It’s amazing the difference in how Justin Trudeau and his Liberals treat different groups depending on how they see you. Are you a friend or an easy target?
If you are a friend of the Trudeau Liberals, the world is your oyster and the public purse is yours for the looting. If you are perceived as an easy target, look out.
Right now the perceived easy target is Canada’s small business community.
Sold as targeting rich doctors and lawyers, Trudeau’s finance minister Bill Morneau dropped the most significant changes to Canada’s small business tax policy in 50 years in the middle of summer and announced there would be 75 days of online consultation before implementation starting in October.
The Liberals and the federal public service have literally been on a public relations campaign, with heavy use of social media to claim this is about fairness, about making the wealthy pay their fair share and about stopping tax cheats.
But this isn’t about going after rich doctors who pay their spouse or kids to do nothing all in an attempt to lower their income tax.
Simply put these changes will impact every small business from coast to coast. The dry cleaner down the street. A target. The local barber shop. A target. The neighbourhood mechanic. A target.
It looked last week that the Liberals might be getting ready to back down as Liberal MPs reported back to their party bosses about the angry phone calls and emails, but then on Friday, Trudeau doubled down saying again this was about fairness and making the rich pay more.

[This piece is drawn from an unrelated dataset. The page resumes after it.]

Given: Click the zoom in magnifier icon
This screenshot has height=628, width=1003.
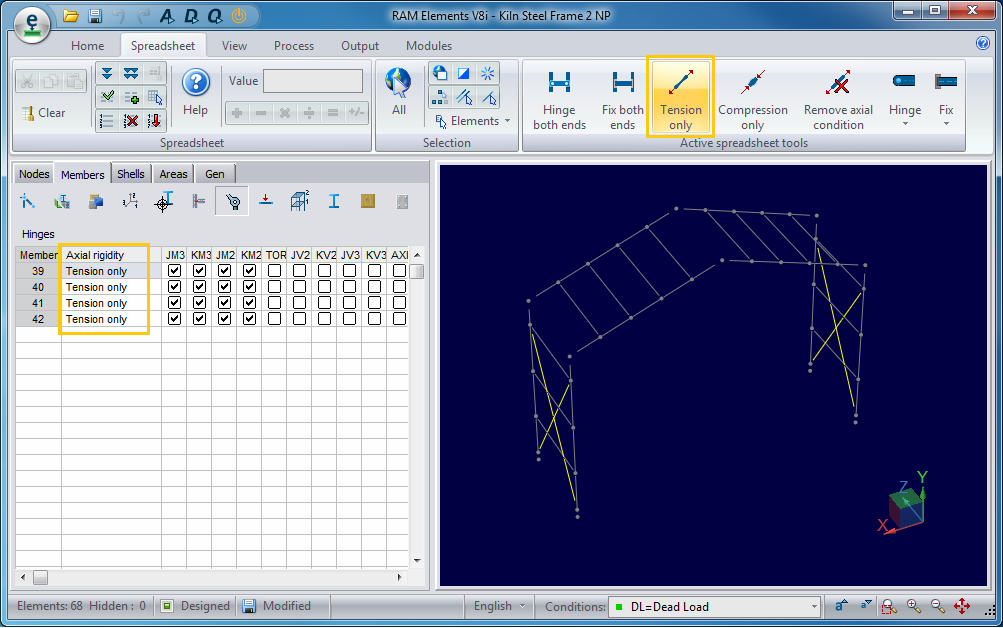Looking at the screenshot, I should click(914, 606).

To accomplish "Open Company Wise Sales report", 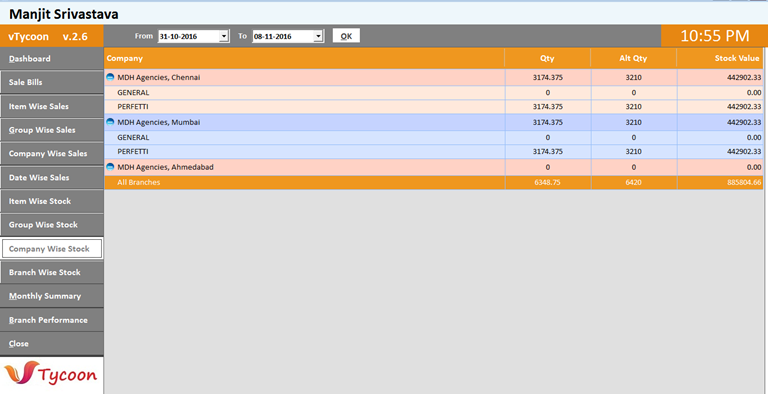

Trudeau said he would “make no apologies” for his policy.
“We’re doing more for the people who need it and doing less for the people who don’t,” Trudeau said.
He also said the he wants to make the wealthy pay “a little bit more.”

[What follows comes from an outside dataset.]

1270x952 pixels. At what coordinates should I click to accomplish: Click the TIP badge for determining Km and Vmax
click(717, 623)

Here’s the reality, as told to me by Perrin Beatty, President and CEO of the Canadian Chamber of Commerce, two-thirds of Canadian small business owners make less than $73,000 a year. The Canadian Federation of Independent Business says the average annual earnings for a small business owner runs at about $60,000.
That’s not near the one percent.
If Justin Trudeau and his office want to look at getting at the wealthy, they should look at their friends, the ones they reward handsomely.
It was just two weeks ago that we found out that Rana Sarkar, a twice failed Liberal candidate and personal friend of Justin Trudeau and the PM’s right hand man Gerald Butts was being paid nearly double the posted salary for taking the job of Consul General in San Francisco.
Butts defended the move to pay his buddy somewhere between $221,300 and $260,300 for a job that was posted as paying between $119,600 and $140,700. (The feds only release salary information in bands, not specific numbers.)
Sarkar is a friend and left a Bay Street job to work in the federal civil service was the response from Butts.
Never mind that Sarkar has twice tried to be elected as a Liberal MP, which would have seen his salary be a paltry $172,000, Sarkar is a friend and therefore deserves special treatment. And a salary that sits at least 4.5 times what the average Canadian working full time earns.
Of course, Sarkar got the job because Gerry Butts wanted him to have it, another privileged Liberal at the trough who makes a similar salary and billed taxpayers $127,000 to move from Toronto to Ottawa so he could take the high paying job he now has.
Trudeau has been waging class warfare trying to pit regular Canadians against the wealthy, the one percent, since long before the last election. It helped him win the last election in some ways and so he is keeping it up.
It is truly bizarre that Justin Trudeau, born into a family that hasn’t had to work since his grandfather Charles-Emile struck it rich with oil and other business ventures in the 1930, is teaming up with Bill Morneau, a man who had his company handed to him by his father to tell small business owners about fairness and how they should run their affairs.
Small business owners are the middle class that Trudeau says he is trying to help, he and his friends are the one percent he likes to rail against.